You can add this to the same deploy.py file and call it with a --rollback flag, or keep it as a separate rollback.py script.

Troubleshooting Common Issues

401 Unauthorized Your email or API key is wrong. Double-check both in DeployHQ Settings > Security. The API key is not the same as your account password.

404 Not Found The project or server permalink is incorrect. Check the URL in your browser when viewing the project — the permalink is the slug in the URL, not the display name.

422 Validation Error The deployment payload is invalid. Common causes: the server identifier doesn't match, or there are no new commits to deploy. The response body contains details keyed by attribute name.

Connection Error The account name is wrong. The API URL is https://<account>.deployhq.com, where <account> is your DeployHQ subdomain.

Deployment Stuck in Running Increase the max_attempts parameter in poll_status(). Large deployments with build steps can take several minutes. The default 60 attempts at 10-second intervals gives a 10-minute window.
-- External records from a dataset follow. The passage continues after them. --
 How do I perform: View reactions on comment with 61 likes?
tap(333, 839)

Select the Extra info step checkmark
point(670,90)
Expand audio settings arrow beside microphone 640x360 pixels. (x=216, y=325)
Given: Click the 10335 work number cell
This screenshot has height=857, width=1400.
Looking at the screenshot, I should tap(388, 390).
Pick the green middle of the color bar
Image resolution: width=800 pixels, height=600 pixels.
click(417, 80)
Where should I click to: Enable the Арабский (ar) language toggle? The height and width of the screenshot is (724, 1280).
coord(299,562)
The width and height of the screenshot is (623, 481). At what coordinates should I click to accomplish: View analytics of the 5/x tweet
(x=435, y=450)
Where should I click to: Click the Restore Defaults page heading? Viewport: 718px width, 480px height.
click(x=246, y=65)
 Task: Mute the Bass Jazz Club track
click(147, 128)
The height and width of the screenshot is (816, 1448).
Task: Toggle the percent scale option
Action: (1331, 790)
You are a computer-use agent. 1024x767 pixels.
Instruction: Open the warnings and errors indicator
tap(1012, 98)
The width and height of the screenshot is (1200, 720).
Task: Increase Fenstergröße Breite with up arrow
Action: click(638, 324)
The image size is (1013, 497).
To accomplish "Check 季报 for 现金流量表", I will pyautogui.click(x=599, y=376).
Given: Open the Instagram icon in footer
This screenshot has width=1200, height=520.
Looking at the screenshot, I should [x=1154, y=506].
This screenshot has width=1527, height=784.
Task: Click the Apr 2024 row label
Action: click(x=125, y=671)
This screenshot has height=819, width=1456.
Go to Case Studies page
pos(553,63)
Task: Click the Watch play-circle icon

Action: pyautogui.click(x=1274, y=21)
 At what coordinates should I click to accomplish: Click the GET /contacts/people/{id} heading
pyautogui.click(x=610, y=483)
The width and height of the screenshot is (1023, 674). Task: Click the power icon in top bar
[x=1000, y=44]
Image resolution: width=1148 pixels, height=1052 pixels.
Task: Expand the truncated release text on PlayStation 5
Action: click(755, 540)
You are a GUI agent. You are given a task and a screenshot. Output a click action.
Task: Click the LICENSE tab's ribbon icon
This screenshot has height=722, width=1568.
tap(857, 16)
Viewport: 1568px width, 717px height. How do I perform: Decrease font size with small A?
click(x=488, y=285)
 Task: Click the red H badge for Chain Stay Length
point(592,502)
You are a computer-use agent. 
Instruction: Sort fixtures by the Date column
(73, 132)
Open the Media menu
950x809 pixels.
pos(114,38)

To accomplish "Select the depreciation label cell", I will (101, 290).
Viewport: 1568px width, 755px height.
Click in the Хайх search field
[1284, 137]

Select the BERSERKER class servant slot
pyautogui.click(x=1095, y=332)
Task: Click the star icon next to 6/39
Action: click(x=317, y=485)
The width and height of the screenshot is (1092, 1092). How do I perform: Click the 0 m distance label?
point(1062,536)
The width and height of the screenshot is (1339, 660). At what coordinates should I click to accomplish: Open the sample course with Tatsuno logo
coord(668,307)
What Else Can You Automate?

The DeployHQ API exposes many more endpoints. Here are some prompts you can give Claude Code:

  • Write a script that lists all my DeployHQ projects and their last deployment status
  • Create a Slack notification that fires when a deployment completes or fails
  • Build a script that deploys to staging first, runs smoke tests, then deploys to production
  • Write a cron job that checks for failed deployments in the last 24 hours and sends an email alert

Each of these is a single Claude Code prompt away from a working script. The pattern is always the same: describe what you want, let Claude Code generate the script, test it, then wire it into your CI/CD pipeline.